Quando abbiamo cercato di fare luce su questi fatti e di capire perché le autorità inglesi abbiano agito in questo modo e cosa abbia di speciale il caso di Assange, abbiamo incontrato un vero e proprio muro di gomma, tanto che abbiamo dovuto citare in giudizio il Crown Prosecution Service. In primo grado, il Tribunale di Londra ha stabilito che non avevamo diritto ad accedere ai documenti, perché l'esigenza di proteggere la confidenzialità dei procedimenti di estradizione prevale sull'interesse della pubblica opinione di conoscere la verità. Con la sentenza di appello di oggi, il giudice Edward Mitchell conferma che la stampa non ha il diritto di accedervi. E a questo punto non è chiaro chi potrà svolgere un ruolo di controllo nel caso, considerando che viene impedito alla stampa di farlo.

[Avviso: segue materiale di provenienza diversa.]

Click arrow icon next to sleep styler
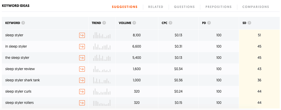 [x=82, y=35]
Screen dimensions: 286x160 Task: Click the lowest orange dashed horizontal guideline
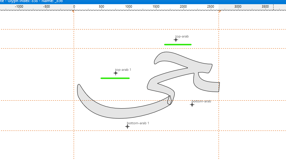(35, 131)
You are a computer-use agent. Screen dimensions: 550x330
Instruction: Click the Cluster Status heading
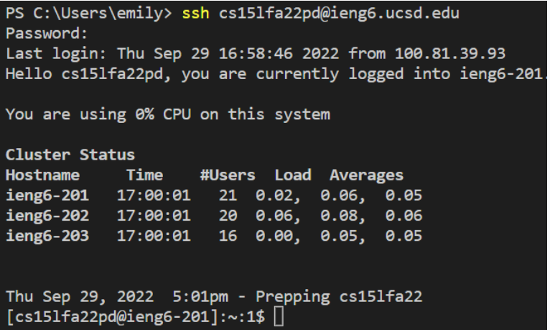70,155
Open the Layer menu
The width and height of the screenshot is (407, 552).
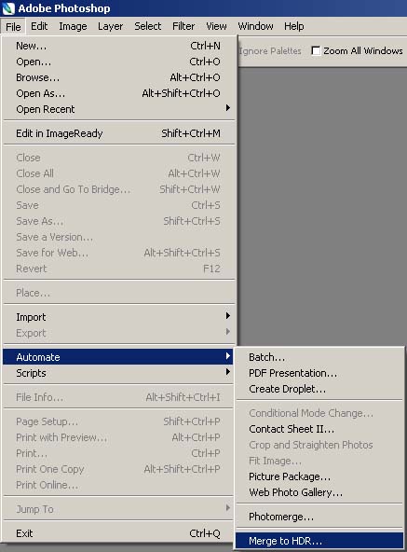111,26
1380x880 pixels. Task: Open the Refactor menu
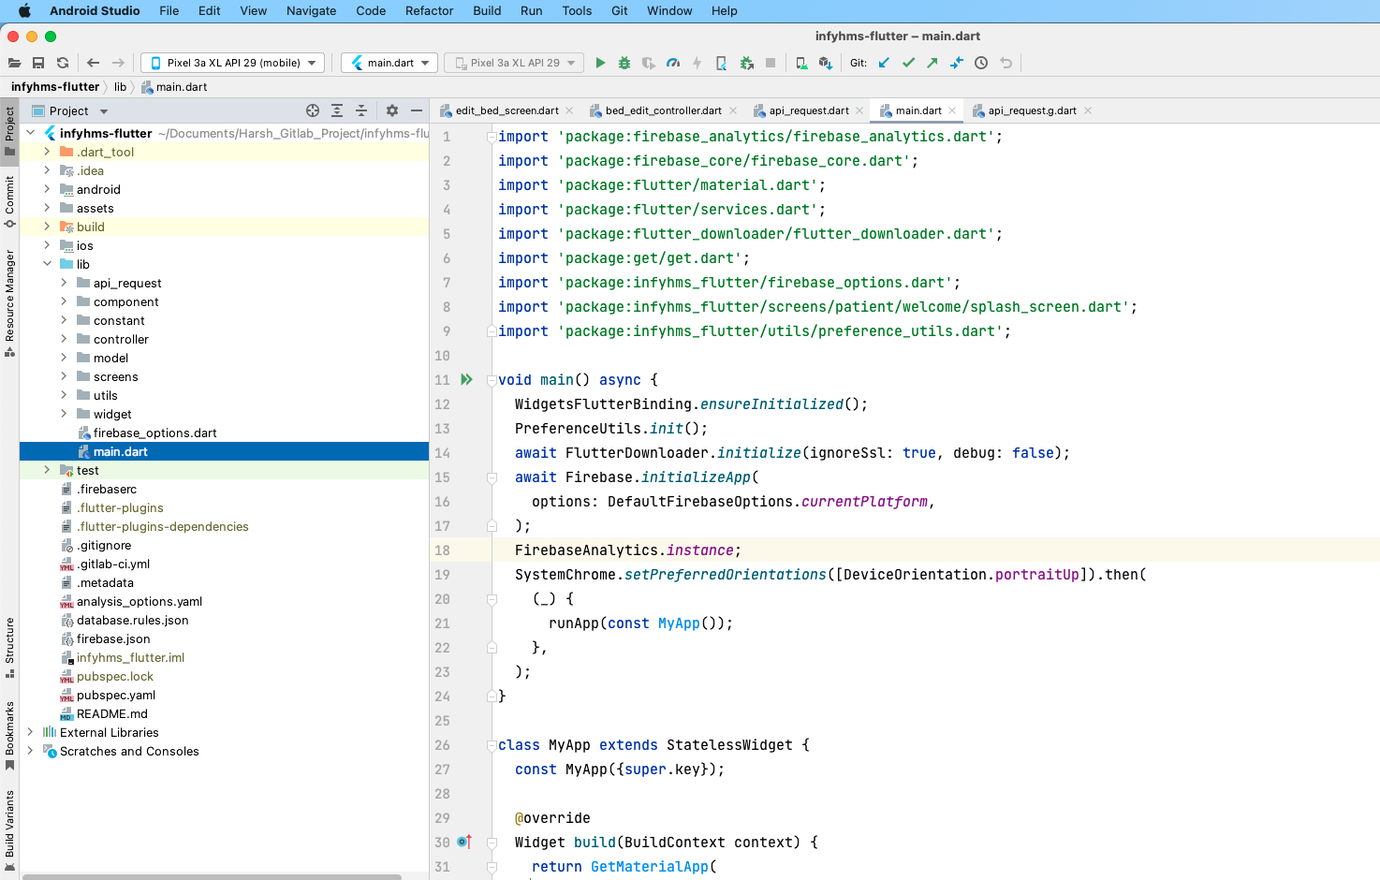tap(429, 11)
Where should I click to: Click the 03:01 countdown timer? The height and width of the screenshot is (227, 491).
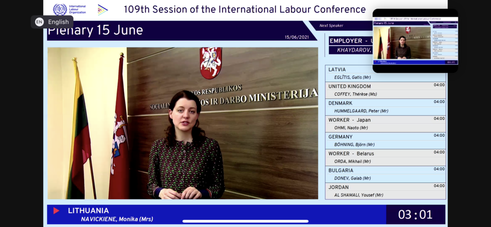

A rappresentarci in Tribunale a Londra sono stati tre avvocati londinesi di alto profilo: Philip Coppel - un'autorità in materia di accesso agli atti ai sensi del Freedom of Information Act in Inghilterra - ed Estelle Dehon dello studio Cornerstone Barristers e Jennifer Robison dello studio Doughty Street Chambers. "La sentenza è deludente per come affronta l'interesse pubblico di chi cerca di accedere ai documenti, in modo particolare per i giornalisti. Stiamo valutando se è possibile appellarla", dichiara Estelle Dehon a Repubblica.